[Pixel coordinate grounding data]
━━━━━━━━

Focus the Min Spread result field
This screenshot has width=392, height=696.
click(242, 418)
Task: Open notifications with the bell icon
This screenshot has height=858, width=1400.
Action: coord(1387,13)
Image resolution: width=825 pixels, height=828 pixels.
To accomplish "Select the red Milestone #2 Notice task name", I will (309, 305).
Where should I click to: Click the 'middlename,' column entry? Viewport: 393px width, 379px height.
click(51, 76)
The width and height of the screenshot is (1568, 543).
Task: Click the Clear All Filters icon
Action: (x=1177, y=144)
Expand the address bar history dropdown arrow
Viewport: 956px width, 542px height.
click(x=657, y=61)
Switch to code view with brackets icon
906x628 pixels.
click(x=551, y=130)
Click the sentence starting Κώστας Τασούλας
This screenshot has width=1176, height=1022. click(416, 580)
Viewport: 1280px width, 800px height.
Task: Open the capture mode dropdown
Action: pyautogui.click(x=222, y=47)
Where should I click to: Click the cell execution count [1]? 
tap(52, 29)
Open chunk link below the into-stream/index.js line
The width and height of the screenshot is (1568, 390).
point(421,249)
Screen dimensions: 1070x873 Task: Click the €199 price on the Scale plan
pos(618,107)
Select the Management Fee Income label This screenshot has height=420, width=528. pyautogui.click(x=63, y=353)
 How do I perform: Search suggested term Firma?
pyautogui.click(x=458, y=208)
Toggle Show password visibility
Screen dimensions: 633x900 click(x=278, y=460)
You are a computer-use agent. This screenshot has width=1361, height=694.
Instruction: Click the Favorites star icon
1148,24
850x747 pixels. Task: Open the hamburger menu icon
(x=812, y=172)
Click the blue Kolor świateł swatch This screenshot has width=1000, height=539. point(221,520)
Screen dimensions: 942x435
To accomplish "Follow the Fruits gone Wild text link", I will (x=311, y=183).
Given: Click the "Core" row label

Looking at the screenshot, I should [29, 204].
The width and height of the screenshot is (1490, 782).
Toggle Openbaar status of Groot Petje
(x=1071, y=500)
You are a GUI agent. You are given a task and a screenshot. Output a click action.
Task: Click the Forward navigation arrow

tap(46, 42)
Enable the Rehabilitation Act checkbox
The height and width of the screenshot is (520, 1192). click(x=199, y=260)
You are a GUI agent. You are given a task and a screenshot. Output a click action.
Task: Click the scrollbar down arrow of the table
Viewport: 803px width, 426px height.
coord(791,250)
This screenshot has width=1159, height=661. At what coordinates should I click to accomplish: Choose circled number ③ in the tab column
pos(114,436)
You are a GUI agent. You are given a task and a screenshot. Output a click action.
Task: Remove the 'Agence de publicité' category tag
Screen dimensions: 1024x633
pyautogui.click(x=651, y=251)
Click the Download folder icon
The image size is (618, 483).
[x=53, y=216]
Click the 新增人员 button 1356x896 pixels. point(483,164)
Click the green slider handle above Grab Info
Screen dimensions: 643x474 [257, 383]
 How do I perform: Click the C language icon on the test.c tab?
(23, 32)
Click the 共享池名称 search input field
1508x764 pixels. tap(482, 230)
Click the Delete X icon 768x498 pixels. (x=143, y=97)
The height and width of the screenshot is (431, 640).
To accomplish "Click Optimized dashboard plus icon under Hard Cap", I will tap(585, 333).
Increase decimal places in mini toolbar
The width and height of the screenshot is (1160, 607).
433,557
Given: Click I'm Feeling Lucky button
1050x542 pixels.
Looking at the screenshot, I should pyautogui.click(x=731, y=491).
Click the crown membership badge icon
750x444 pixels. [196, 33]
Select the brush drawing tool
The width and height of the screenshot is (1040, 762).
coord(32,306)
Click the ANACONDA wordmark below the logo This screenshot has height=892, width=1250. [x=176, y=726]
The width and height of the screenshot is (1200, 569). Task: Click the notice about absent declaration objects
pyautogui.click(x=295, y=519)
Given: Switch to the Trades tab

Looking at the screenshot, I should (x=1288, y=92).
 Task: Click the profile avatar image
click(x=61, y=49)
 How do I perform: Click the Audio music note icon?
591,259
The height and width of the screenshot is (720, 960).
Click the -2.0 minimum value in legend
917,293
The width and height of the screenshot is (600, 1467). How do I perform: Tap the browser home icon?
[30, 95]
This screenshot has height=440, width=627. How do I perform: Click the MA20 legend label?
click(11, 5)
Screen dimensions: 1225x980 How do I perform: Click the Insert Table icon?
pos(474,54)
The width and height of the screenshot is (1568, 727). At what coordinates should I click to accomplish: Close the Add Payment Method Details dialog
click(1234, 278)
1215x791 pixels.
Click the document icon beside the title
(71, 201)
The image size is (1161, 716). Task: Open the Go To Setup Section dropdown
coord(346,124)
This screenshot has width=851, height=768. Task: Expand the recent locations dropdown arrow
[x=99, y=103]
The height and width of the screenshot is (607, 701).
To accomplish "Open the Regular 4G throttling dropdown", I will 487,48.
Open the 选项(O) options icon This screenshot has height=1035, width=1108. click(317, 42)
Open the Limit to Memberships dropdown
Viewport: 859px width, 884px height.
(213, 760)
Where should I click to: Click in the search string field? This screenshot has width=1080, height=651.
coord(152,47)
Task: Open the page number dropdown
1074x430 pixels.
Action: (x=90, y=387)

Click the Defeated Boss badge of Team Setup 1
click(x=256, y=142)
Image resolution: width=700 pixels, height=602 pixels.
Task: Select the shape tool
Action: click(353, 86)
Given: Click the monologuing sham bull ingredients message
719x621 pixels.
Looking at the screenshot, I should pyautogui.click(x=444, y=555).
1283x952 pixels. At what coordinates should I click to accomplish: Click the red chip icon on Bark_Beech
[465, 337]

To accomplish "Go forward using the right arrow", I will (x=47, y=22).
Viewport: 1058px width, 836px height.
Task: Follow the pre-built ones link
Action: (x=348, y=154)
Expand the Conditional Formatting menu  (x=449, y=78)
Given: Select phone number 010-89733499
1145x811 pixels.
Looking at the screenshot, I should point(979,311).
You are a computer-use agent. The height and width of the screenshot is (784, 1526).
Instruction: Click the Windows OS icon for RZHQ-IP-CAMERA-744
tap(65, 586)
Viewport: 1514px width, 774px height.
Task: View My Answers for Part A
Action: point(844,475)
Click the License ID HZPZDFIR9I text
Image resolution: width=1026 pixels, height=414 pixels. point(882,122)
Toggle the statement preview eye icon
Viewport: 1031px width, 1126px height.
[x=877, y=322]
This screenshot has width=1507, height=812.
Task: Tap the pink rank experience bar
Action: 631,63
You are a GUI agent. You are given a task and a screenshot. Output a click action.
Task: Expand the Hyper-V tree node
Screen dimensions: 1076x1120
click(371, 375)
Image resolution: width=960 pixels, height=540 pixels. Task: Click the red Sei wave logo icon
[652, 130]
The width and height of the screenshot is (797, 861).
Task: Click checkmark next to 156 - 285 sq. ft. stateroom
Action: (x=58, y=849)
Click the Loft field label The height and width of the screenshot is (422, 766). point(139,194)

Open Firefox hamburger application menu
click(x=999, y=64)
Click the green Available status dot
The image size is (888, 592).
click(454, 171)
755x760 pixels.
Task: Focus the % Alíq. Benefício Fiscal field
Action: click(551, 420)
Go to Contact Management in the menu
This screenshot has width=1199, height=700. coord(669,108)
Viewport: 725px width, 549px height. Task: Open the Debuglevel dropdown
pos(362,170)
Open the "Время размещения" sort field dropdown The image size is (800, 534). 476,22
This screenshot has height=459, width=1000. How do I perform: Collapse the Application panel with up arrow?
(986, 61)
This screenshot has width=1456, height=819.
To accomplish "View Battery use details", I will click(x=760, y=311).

━━━━━━━━

Assignment:
Restate the records from above exactly as they read.

Response area:
Focus the Min Spread result field
This screenshot has width=392, height=696.
click(242, 418)
Task: Open notifications with the bell icon
This screenshot has height=858, width=1400.
Action: coord(1387,13)
Image resolution: width=825 pixels, height=828 pixels.
To accomplish "Select the red Milestone #2 Notice task name", I will (309, 305).
Where should I click to: Click the 'middlename,' column entry? Viewport: 393px width, 379px height.
click(51, 76)
The width and height of the screenshot is (1568, 543).
Task: Click the Clear All Filters icon
Action: (x=1177, y=144)
Expand the address bar history dropdown arrow
Viewport: 956px width, 542px height.
click(x=657, y=61)
Switch to code view with brackets icon
906x628 pixels.
click(x=551, y=130)
Click the sentence starting Κώστας Τασούλας
This screenshot has width=1176, height=1022. click(416, 580)
Viewport: 1280px width, 800px height.
Task: Open the capture mode dropdown
Action: pyautogui.click(x=222, y=47)
Where should I click to: Click the cell execution count [1]? 
tap(52, 29)
Open chunk link below the into-stream/index.js line
The width and height of the screenshot is (1568, 390).
point(421,249)
Screen dimensions: 1070x873 Task: Click the €199 price on the Scale plan
pos(618,107)
Select the Management Fee Income label This screenshot has height=420, width=528. pyautogui.click(x=63, y=353)
 How do I perform: Search suggested term Firma?
pyautogui.click(x=458, y=208)
Toggle Show password visibility
Screen dimensions: 633x900 click(x=278, y=460)
You are a computer-use agent. This screenshot has width=1361, height=694.
Instruction: Click the Favorites star icon
1148,24
850x747 pixels. Task: Open the hamburger menu icon
(x=812, y=172)
Click the blue Kolor świateł swatch This screenshot has width=1000, height=539. point(221,520)
Screen dimensions: 942x435
To accomplish "Follow the Fruits gone Wild text link", I will (x=311, y=183).
Given: Click the "Core" row label

Looking at the screenshot, I should [29, 204].
The width and height of the screenshot is (1490, 782).
Toggle Openbaar status of Groot Petje
(x=1071, y=500)
You are a GUI agent. You are given a task and a screenshot. Output a click action.
Task: Click the Forward navigation arrow

tap(46, 42)
Enable the Rehabilitation Act checkbox
The height and width of the screenshot is (520, 1192). click(x=199, y=260)
You are a GUI agent. You are given a task and a screenshot. Output a click action.
Task: Click the scrollbar down arrow of the table
Viewport: 803px width, 426px height.
coord(791,250)
This screenshot has width=1159, height=661. At what coordinates should I click to accomplish: Choose circled number ③ in the tab column
pos(114,436)
You are a GUI agent. You are given a task and a screenshot. Output a click action.
Task: Remove the 'Agence de publicité' category tag
Screen dimensions: 1024x633
pyautogui.click(x=651, y=251)
Click the Download folder icon
The image size is (618, 483).
[x=53, y=216]
Click the 新增人员 button 1356x896 pixels. point(483,164)
Click the green slider handle above Grab Info
Screen dimensions: 643x474 [257, 383]
 How do I perform: Click the C language icon on the test.c tab?
(23, 32)
Click the 共享池名称 search input field
1508x764 pixels. tap(482, 230)
Click the Delete X icon 768x498 pixels. (x=143, y=97)
The height and width of the screenshot is (431, 640).
To accomplish "Click Optimized dashboard plus icon under Hard Cap", I will tap(585, 333).
Increase decimal places in mini toolbar
The width and height of the screenshot is (1160, 607).
433,557
Given: Click I'm Feeling Lucky button
1050x542 pixels.
Looking at the screenshot, I should pyautogui.click(x=731, y=491).
Click the crown membership badge icon
750x444 pixels. [196, 33]
Select the brush drawing tool
The width and height of the screenshot is (1040, 762).
coord(32,306)
Click the ANACONDA wordmark below the logo This screenshot has height=892, width=1250. [x=176, y=726]
The width and height of the screenshot is (1200, 569). Task: Click the notice about absent declaration objects
pyautogui.click(x=295, y=519)
Given: Switch to the Trades tab

Looking at the screenshot, I should (x=1288, y=92).
 Task: Click the profile avatar image
click(x=61, y=49)
 How do I perform: Click the Audio music note icon?
591,259
The height and width of the screenshot is (720, 960).
Click the -2.0 minimum value in legend
917,293
The width and height of the screenshot is (600, 1467). How do I perform: Tap the browser home icon?
[30, 95]
This screenshot has height=440, width=627. How do I perform: Click the MA20 legend label?
click(11, 5)
Screen dimensions: 1225x980 How do I perform: Click the Insert Table icon?
pos(474,54)
The width and height of the screenshot is (1568, 727). At what coordinates should I click to accomplish: Close the Add Payment Method Details dialog
click(1234, 278)
1215x791 pixels.
Click the document icon beside the title
(71, 201)
The image size is (1161, 716). Task: Open the Go To Setup Section dropdown
coord(346,124)
This screenshot has width=851, height=768. Task: Expand the recent locations dropdown arrow
[x=99, y=103]
The height and width of the screenshot is (607, 701).
To accomplish "Open the Regular 4G throttling dropdown", I will 487,48.
Open the 选项(O) options icon This screenshot has height=1035, width=1108. click(317, 42)
Open the Limit to Memberships dropdown
Viewport: 859px width, 884px height.
(213, 760)
Where should I click to: Click in the search string field? This screenshot has width=1080, height=651.
coord(152,47)
Task: Open the page number dropdown
1074x430 pixels.
Action: (x=90, y=387)

Click the Defeated Boss badge of Team Setup 1
click(x=256, y=142)
Image resolution: width=700 pixels, height=602 pixels.
Task: Select the shape tool
Action: click(353, 86)
Given: Click the monologuing sham bull ingredients message
719x621 pixels.
Looking at the screenshot, I should pyautogui.click(x=444, y=555).
1283x952 pixels. At what coordinates should I click to accomplish: Click the red chip icon on Bark_Beech
[465, 337]

To accomplish "Go forward using the right arrow", I will (x=47, y=22).
Viewport: 1058px width, 836px height.
Task: Follow the pre-built ones link
Action: (x=348, y=154)
Expand the Conditional Formatting menu  (x=449, y=78)
Given: Select phone number 010-89733499
1145x811 pixels.
Looking at the screenshot, I should point(979,311).
You are a computer-use agent. The height and width of the screenshot is (784, 1526).
Instruction: Click the Windows OS icon for RZHQ-IP-CAMERA-744
tap(65, 586)
Viewport: 1514px width, 774px height.
Task: View My Answers for Part A
Action: point(844,475)
Click the License ID HZPZDFIR9I text
Image resolution: width=1026 pixels, height=414 pixels. point(882,122)
Toggle the statement preview eye icon
Viewport: 1031px width, 1126px height.
[x=877, y=322]
This screenshot has width=1507, height=812.
Task: Tap the pink rank experience bar
Action: 631,63
You are a GUI agent. You are given a task and a screenshot. Output a click action.
Task: Expand the Hyper-V tree node
Screen dimensions: 1076x1120
click(371, 375)
Image resolution: width=960 pixels, height=540 pixels. Task: Click the red Sei wave logo icon
[652, 130]
The width and height of the screenshot is (797, 861).
Task: Click checkmark next to 156 - 285 sq. ft. stateroom
Action: (x=58, y=849)
Click the Loft field label The height and width of the screenshot is (422, 766). point(139,194)

Open Firefox hamburger application menu
click(x=999, y=64)
Click the green Available status dot
The image size is (888, 592).
click(454, 171)
755x760 pixels.
Task: Focus the % Alíq. Benefício Fiscal field
Action: click(551, 420)
Go to Contact Management in the menu
This screenshot has width=1199, height=700. coord(669,108)
Viewport: 725px width, 549px height. Task: Open the Debuglevel dropdown
pos(362,170)
Open the "Время размещения" sort field dropdown The image size is (800, 534). 476,22
This screenshot has height=459, width=1000. How do I perform: Collapse the Application panel with up arrow?
(986, 61)
This screenshot has width=1456, height=819.
To accomplish "View Battery use details", I will click(x=760, y=311).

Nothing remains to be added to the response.